→ WORK TO COMPLETE:
1. Answer these from the forum thread about radvd latency spikes below:
(a) How often do the latency spikes occur after the upgrade to 2.4.2?
(b) What CPU usage does radvd reach each time there is a spike?
(c) What is pfSense directly attached to?
2. Write out the forum thread about radvd latency spikes below, from "I'm running a" to "versions of PFsense.", word for word.

→ SELECTED EXTRACT:
** START **

New latency every 30 seconds with 2.4.2 caused by radvd 2.17_3

  • I've noticed since upgrading to 2.4.2 that I'm getting nasty latency spikes almost exactly every 30 seconds.  I've tried hitting the firewall internal IP from multiple hosts, and they all see the same behavior (I've got 3 VLANs and the IP on each VLAN exhibits the same thing).  Pings between hosts on the same subnet do not see this behavior, however pings that cross subnets (and have to go through the router) do.  The spikes are really nasty too, 300ms+ on most occasions.

    Anyone else seeing similar behavior?  It's made my network almost unusable for anything WAN facing.

    I'm running a Supermicro SYS-5018D-FN4T with a Chelsio T520-CR if that makes a difference.  Again, this JUST started after updating to 2.4.2, 0 issues with prior versions of PFsense.

    Happy to grab logs if they'd help, but I don't see anything obvious.

  • I guess I'll reply to my own, I've narrowed it down - every time there is a latency spike, RADVD jumps up to 30% CPU usage, so I think I've found the culprit, now the question is what changed in 2.4.2 that might be causing that behavior?  I'm assuming radvd is running for an ipv6 tunnel I use.

    I see the radvd version changed with the upgrade, I think I'm closing in on the issue at least :)

    Nov 21 21:56:30 kernel radvd: 1.9.1 -> 2.17_3 [pfSense]
    Nov 21 21:56:57 radvd 76672 version 2.17 started

    **so I'm not spamming here, I'll just reply to this.  Killing radvd stopped all of my issues.  I'm going to leave it down for now - I can live without IPv6 for the moment - let me know what else I can provide to help the troubleshooting.

  • bump - anybody?

  • Alright, so I'm hoping someone from the netgate crew can help me understand protocol here.  I've seen REPEATEDLY people get flamed for posting to the bug tracker without posting an issue on the forum first.  I track down almost exactly where the issue resides and post it on the forum and get nothing but crickets.  Not so much as a "hey, give us X log" from anyone from netgate.  This is a very easily reproducible issue, I can literally downgrade, have it go away, upgrade and it re-appears issue.  So what are the steps to getting this fixed?  This is feeling like a Plex issue at this point… aka: acknowledged as broken but nobody cares enough to bother fixing it.

  • Im not seeing this. And with the lack of response Im guessing nobody else is either.

    Talk more about your total network.  No Puma equipped cable modems do ya?

  • PFsense directly attached to a pair of ADSL modems that are in bridge mode (Netgear 7550).  I won't say the rest of the network is irrelevant, but it's kind of irrelevant given the behavior exists even directly attached to the pfsense box.

  • Having the same issue here, did this ever get fixed?

  • I missed the response 8 mos. ago.. Is this happening with 2.4.3 for you? Are you on a bonded connection or just load balancing?

** END **

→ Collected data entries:
** START **

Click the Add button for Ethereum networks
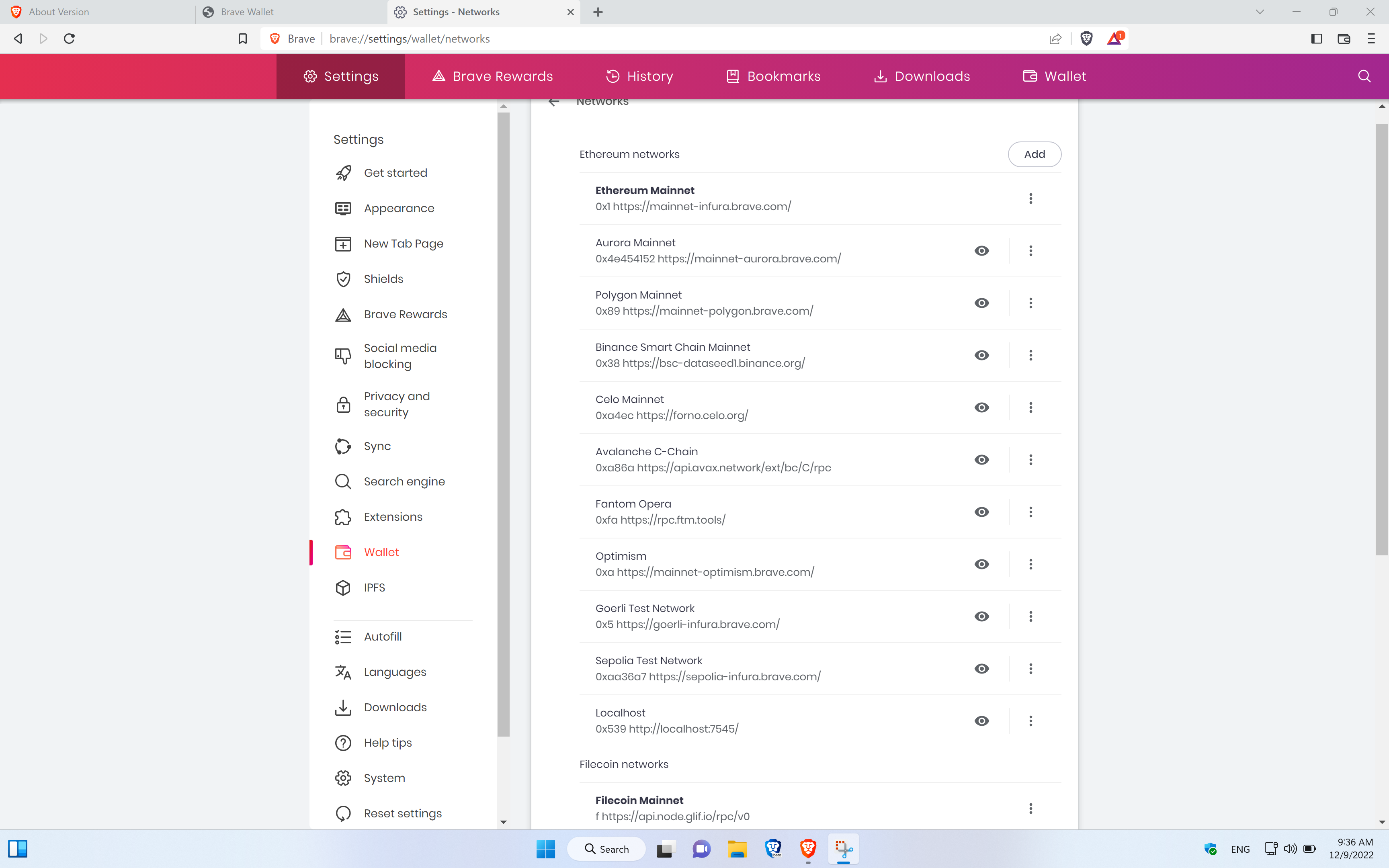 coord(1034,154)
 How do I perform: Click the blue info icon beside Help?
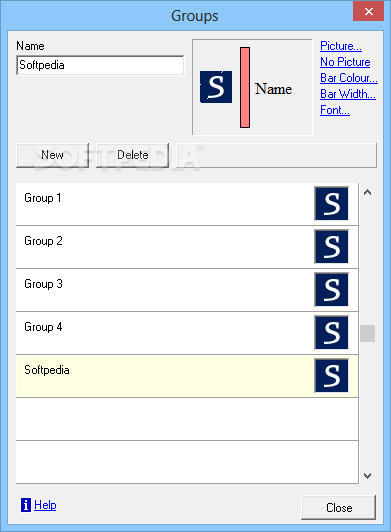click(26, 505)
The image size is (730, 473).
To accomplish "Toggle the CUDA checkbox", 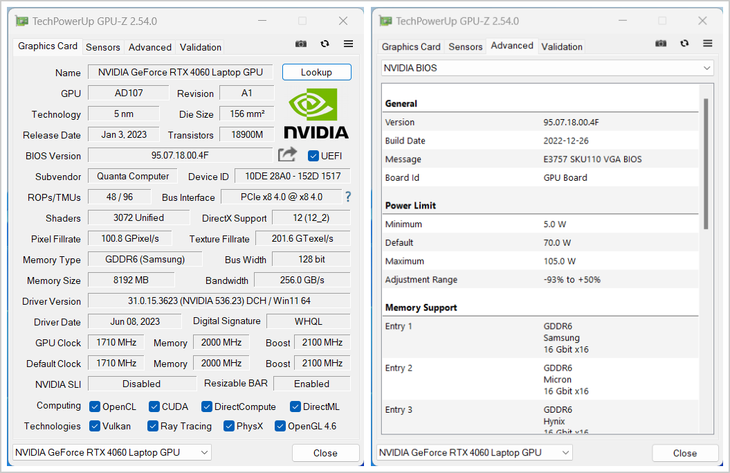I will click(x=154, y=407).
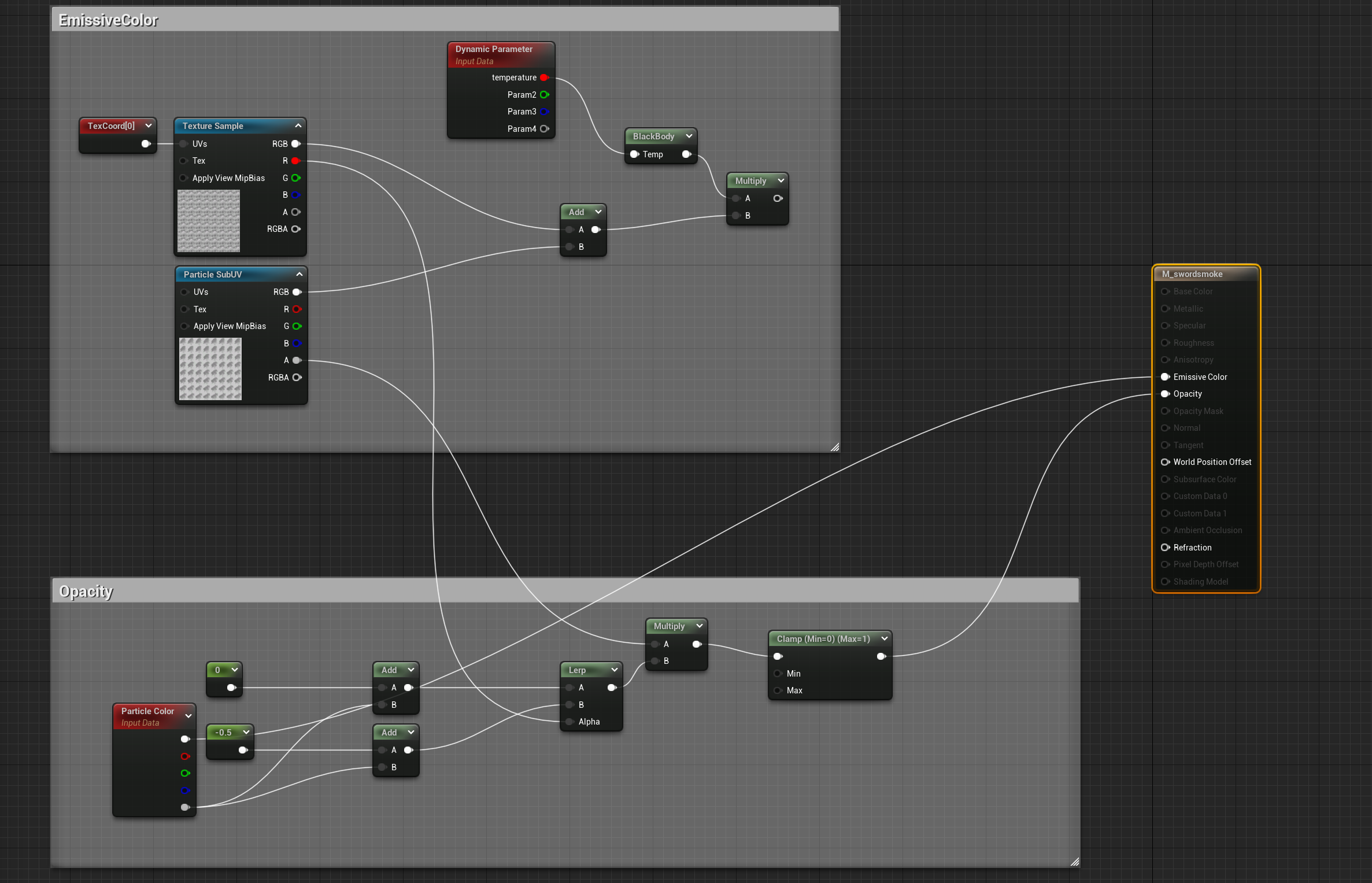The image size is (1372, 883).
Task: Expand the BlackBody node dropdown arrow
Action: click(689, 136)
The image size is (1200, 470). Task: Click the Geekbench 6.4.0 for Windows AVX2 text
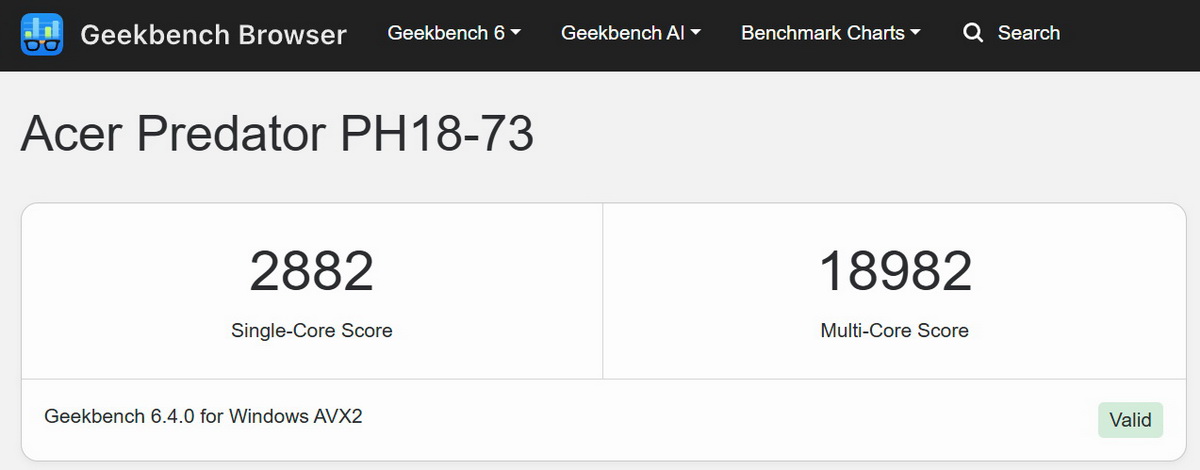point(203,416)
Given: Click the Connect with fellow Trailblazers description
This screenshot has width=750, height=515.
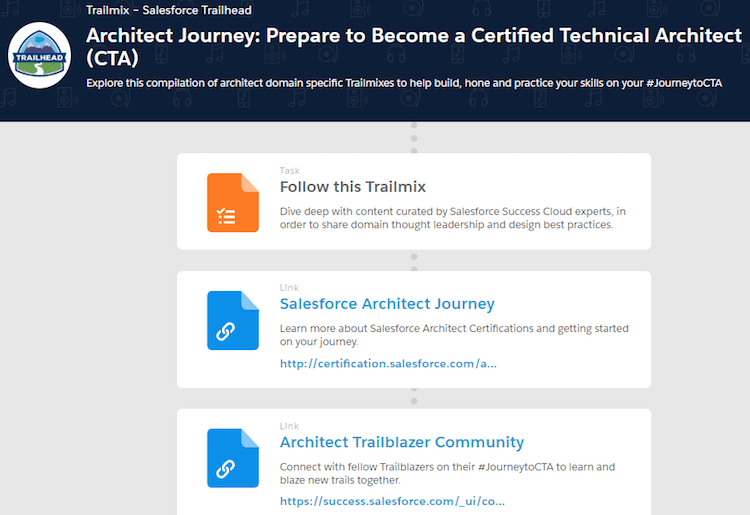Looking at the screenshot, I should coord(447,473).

** END **

→ SOLUTIONS IN ORDER:
1.
(a) Almost exactly every 30 seconds.
(b) 30%.
(c) A pair of ADSL modems in bridge mode (Netgear 7550).

2.
I'm running a Supermicro SYS-5018D-FN4T with a Chelsio T520-CR if that makes a difference.  Again, this JUST started after updating to 2.4.2, 0 issues with prior versions of PFsense.